I will try and update the tutorial, once this question is answered.
I have a large sparse matrix -- currently in dok_matrix format.
import numpy as np
from scipy import sparse
M = sparse.dok_matrix((10**6, 10**6))
For various methods I want to be able to slice columns and for others I want to slice rows. Ideally I would use advanced-indexing (i.e. a boolean vector, bool_vect
) with which to slice a sparse matrix M
-- as in:
bool_vect = np.arange(10**6)%2 # every even index
out = M[bool_vect,:] # Want to select every even row
or
out = M[:,bool_vect] # Want to select every even column
First off, dok_matrices do not support this -- but I think it works (slowly) if I first cast to lil_matrices, via sparse.lil_matrix(M)

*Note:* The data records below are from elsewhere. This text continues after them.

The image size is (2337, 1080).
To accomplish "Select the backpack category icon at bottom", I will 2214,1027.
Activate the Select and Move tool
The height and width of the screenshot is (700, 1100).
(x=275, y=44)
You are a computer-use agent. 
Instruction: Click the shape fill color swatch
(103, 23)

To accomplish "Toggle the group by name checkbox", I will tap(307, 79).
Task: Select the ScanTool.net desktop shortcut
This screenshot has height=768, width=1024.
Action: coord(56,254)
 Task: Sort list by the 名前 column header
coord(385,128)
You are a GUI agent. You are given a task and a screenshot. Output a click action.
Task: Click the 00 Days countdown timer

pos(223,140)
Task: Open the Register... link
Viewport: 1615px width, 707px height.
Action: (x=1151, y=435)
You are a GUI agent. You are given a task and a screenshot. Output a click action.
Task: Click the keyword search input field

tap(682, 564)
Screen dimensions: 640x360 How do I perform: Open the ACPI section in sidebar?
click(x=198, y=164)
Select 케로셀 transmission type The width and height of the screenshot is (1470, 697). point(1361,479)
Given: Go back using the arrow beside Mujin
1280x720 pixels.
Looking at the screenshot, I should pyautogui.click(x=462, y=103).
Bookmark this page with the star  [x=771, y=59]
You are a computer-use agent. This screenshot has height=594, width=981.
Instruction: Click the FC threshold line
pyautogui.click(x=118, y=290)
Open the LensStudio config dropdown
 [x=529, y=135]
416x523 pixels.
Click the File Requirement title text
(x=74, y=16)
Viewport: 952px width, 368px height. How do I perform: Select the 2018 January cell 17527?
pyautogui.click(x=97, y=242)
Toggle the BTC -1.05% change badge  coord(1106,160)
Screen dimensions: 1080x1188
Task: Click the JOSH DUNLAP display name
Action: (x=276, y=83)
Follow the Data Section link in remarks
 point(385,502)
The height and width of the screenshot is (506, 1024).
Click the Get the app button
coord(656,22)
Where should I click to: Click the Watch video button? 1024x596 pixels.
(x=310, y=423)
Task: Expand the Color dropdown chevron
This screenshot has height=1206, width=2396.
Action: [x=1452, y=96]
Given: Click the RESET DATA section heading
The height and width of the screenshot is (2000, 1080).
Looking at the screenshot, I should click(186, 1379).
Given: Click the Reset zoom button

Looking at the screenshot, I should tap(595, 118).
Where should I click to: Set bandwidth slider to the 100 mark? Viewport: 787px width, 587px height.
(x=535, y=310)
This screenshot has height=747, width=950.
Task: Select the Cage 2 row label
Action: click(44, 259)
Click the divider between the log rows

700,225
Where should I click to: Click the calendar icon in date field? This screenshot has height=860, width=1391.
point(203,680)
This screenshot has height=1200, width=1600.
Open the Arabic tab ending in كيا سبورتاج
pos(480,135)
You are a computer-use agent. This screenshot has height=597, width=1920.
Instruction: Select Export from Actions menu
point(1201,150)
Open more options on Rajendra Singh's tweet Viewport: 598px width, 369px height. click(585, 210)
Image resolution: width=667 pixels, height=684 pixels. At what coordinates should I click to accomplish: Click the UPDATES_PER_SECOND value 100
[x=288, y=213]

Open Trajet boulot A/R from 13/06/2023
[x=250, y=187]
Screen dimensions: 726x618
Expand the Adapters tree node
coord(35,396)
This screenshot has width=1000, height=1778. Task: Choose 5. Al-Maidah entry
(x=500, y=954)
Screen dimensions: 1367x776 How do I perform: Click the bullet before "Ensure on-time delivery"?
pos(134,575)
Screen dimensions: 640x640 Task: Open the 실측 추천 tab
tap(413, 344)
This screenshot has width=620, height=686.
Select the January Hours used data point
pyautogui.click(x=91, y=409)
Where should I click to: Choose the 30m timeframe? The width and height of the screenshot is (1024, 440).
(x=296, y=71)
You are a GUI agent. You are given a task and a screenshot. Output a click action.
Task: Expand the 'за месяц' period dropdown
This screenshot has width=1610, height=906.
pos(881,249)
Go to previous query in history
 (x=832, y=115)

As far as I can gather from the tutorial -- to slice columns I want to use CSC and to slice rows I want to slice CSR. So does that mean I should cast the matrix M
via:
M.tocsc()[:,bool_vect]
or
M.tocsr()[bool_vect,:]
I am kinda guessing here and my code is slow because of it. Any help from someone who understands how this works would be appreciated. Thanks in advance.
If it turns out I should not be indexing my matrix with a boolean array, but rather a list of integers (indices) -- that is also something I would be happy to find out. Whichever is more efficient.
Finally -- this is a big matrix, so bonus points if this can happen in place / with broadcasting.